Stored data entries

☆ ☆ ☆ ☆ ☆

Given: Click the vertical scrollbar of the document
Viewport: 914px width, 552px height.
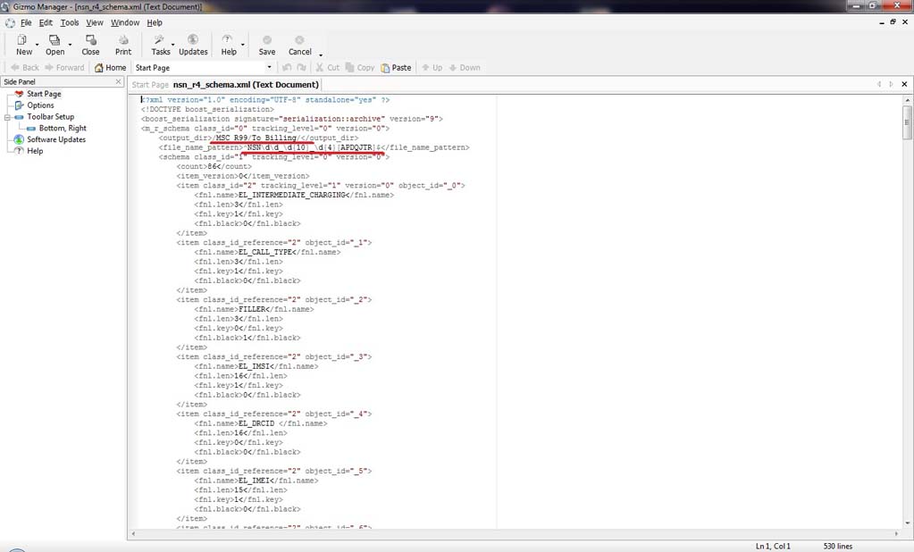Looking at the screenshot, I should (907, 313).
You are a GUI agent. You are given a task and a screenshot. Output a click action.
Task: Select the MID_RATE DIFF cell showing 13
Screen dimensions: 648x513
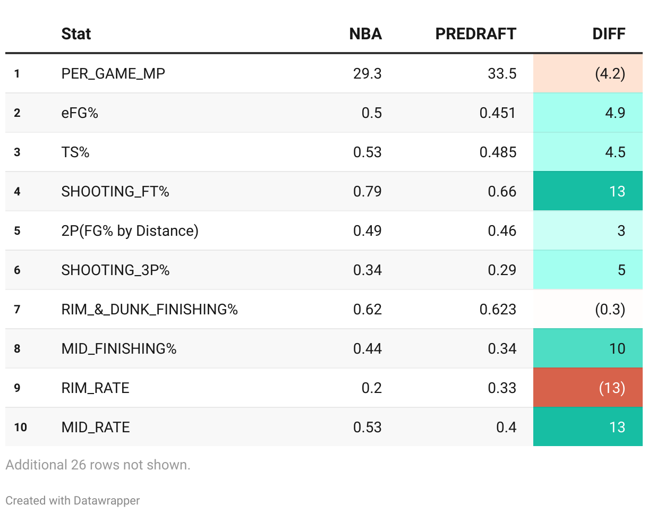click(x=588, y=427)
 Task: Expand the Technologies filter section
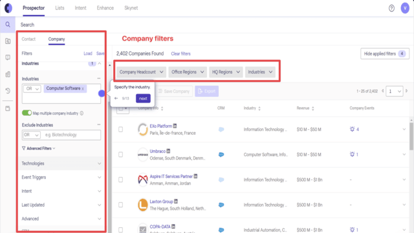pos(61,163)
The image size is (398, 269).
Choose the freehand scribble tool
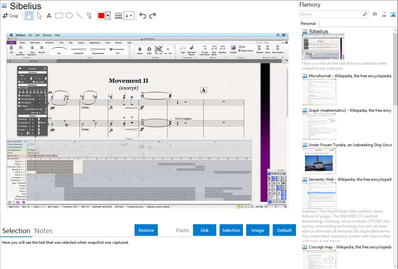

☆ ☆ ☆ ☆ ☆

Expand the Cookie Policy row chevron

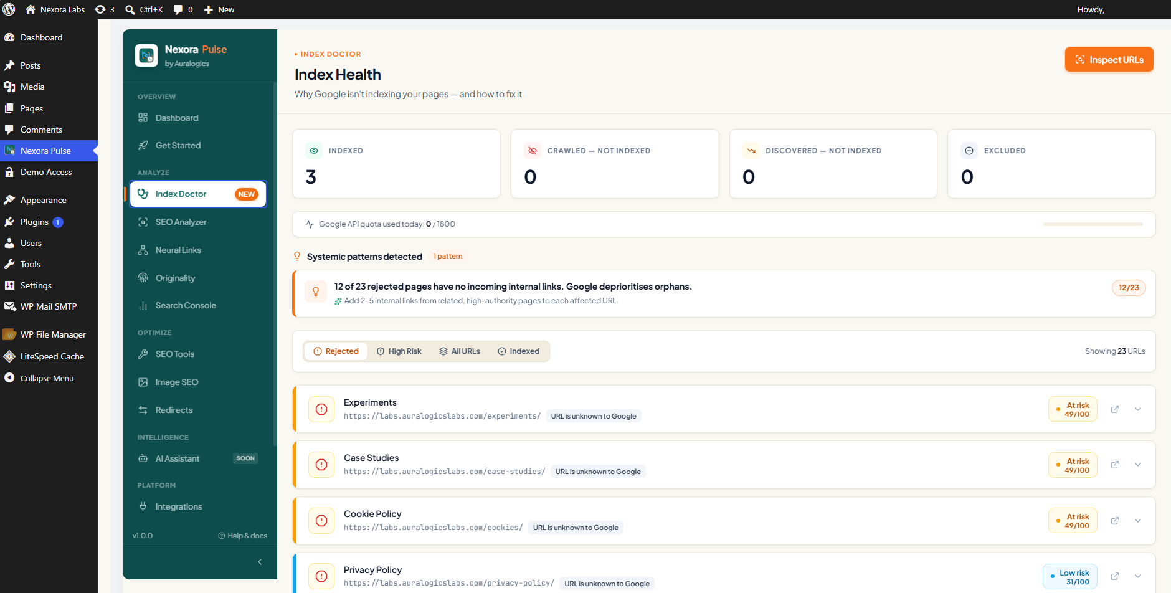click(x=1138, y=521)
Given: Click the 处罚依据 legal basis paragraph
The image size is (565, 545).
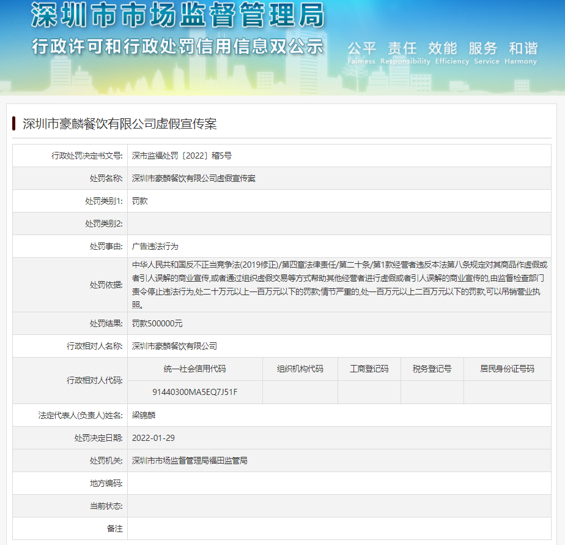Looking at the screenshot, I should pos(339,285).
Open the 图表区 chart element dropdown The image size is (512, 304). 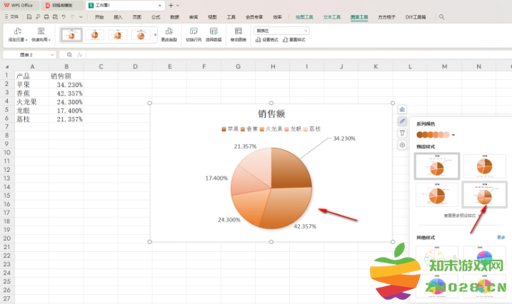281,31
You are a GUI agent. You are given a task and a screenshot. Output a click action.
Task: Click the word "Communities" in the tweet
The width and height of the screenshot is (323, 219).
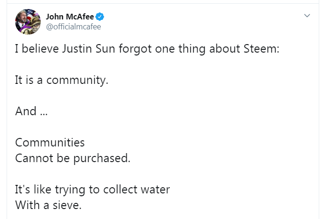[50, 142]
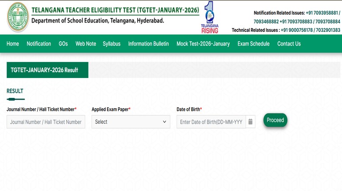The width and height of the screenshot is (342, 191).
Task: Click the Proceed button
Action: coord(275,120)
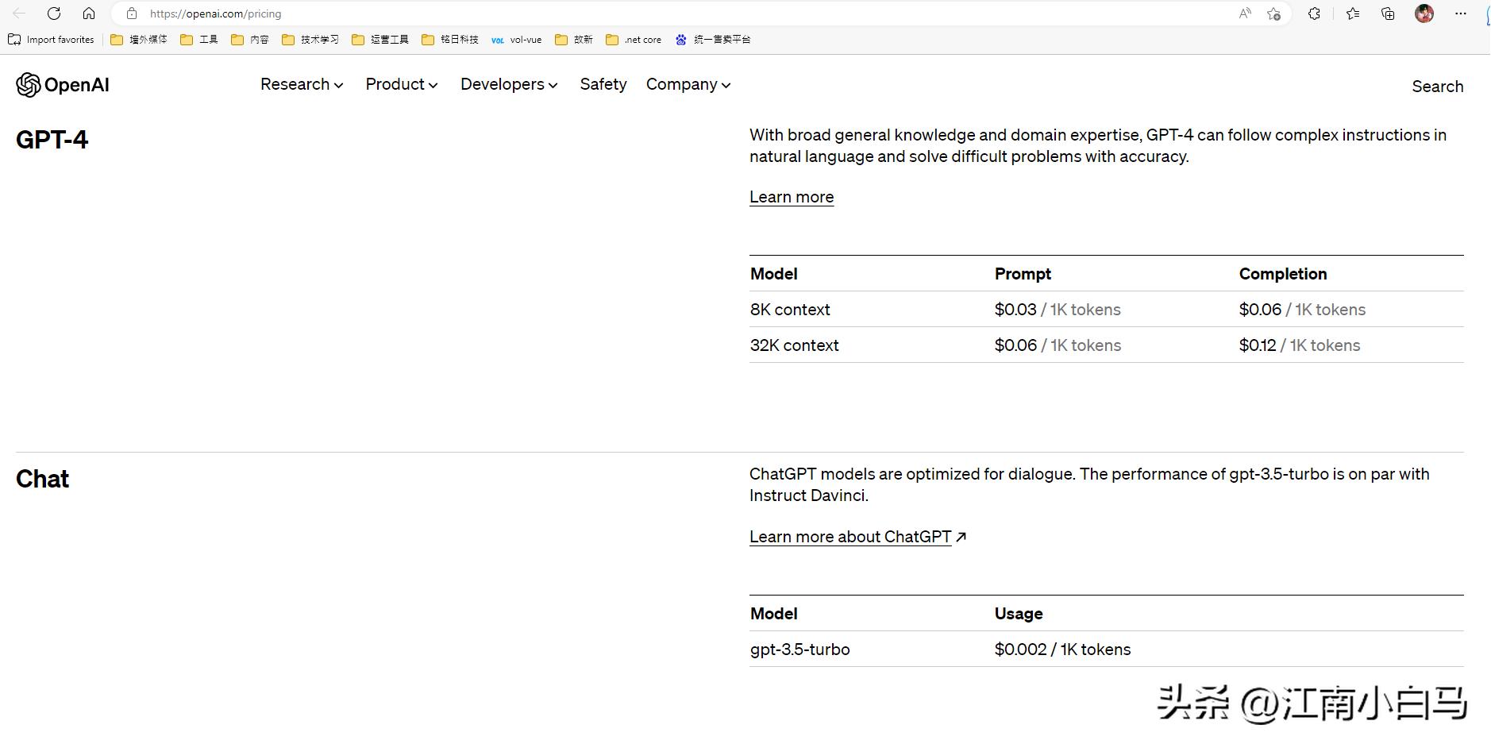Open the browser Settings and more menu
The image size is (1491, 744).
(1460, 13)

☆ ☆ ☆ ☆ ☆

→ **Problem**
Look above for the line with "Given: Click the vertical" and copy exactly from it through the line with "Choose the freehand scribble tool", both included. Omit the pictures.

→ **Written response**
Given: Click the vertical scrollbar of the document
Viewport: 914px width, 552px height.
Looking at the screenshot, I should (907, 313).
You are a GUI agent. You are given a task and a screenshot. Output a click action.
Task: Select the MID_RATE DIFF cell showing 13
Screen dimensions: 648x513
click(x=588, y=427)
 Task: Expand the Technologies filter section
pos(61,163)
The image size is (398, 269).
Choose the freehand scribble tool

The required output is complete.